For values of attenuation slope and wave velocity relevant for cancellous bone samples, the MLSP method became challenged as SNR approached 25 dB or so. However, it is common to acquire laboratory data with SNR much higher than 25 dB. For example, the experimental data shown Figure 1 had an SNR of 40 dB, which is far superior to the 20 - 25 dB simulations shown in Figures 2 and 3. SNR for in vivo data is typically much lower than SNR for in vitro data. In challenging measurement conditions, SNR may be improved by averaging repeated measurements in time domain.
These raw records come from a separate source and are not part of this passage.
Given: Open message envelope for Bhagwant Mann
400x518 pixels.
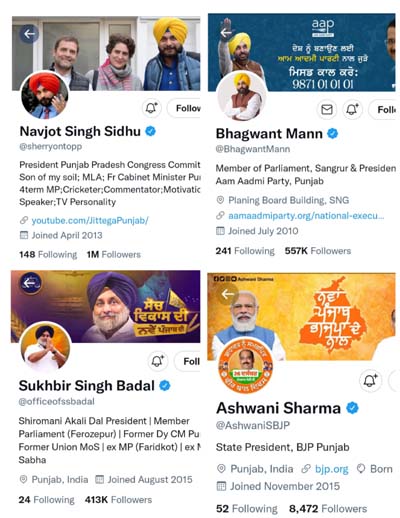Looking at the screenshot, I should (327, 109).
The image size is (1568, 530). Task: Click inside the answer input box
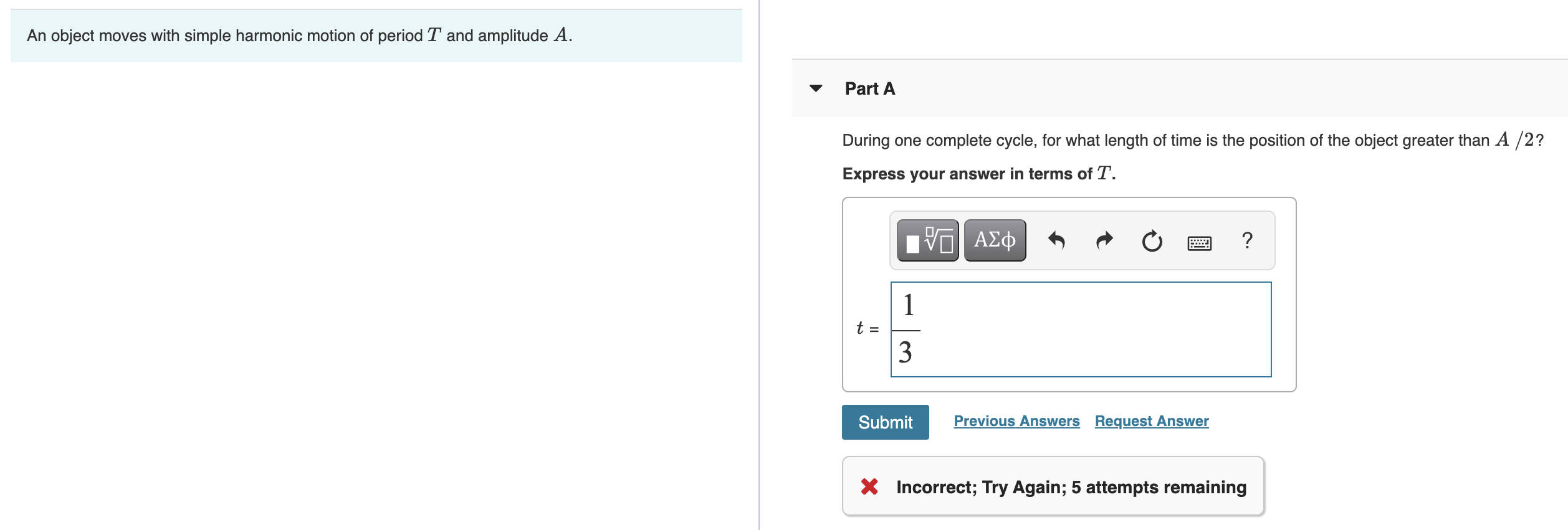[1091, 329]
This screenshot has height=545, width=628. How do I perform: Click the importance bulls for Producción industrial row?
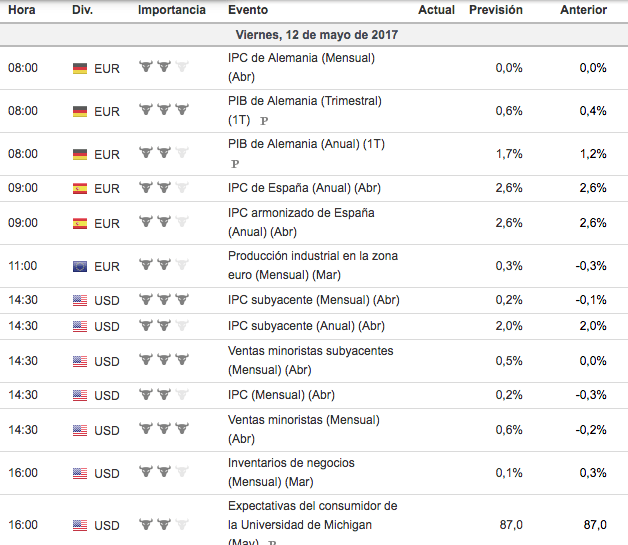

Decomposition of multicomponent pulses would be far more challenging in vivo (e.g., in calcaneus) than in vitro because of added signal distortion due to (1) refraction effects (primarily from cortical layers surrounding the cancellous bone), (2) beam defocusing (from phase aberration associated with tissue inhomogeneities), (3) multipath interference, (4) reverberations and (5) phase cancellation at the receiver. In addition, when the calcaneus is interrogated in the mediolateral orientation (as is the case with clinical bone sonometers), trabeculae are aligned roughly perpendicular to the beam propagation path, which results in diminished contrast in speed between fast and slow waves. Therefore, the primary application for Prony’s method (in the context of ultrasonic characterization of bone) may be to help elucidate mechanisms underlying the interaction between ultrasound and cancellous bone in experiments in vitro.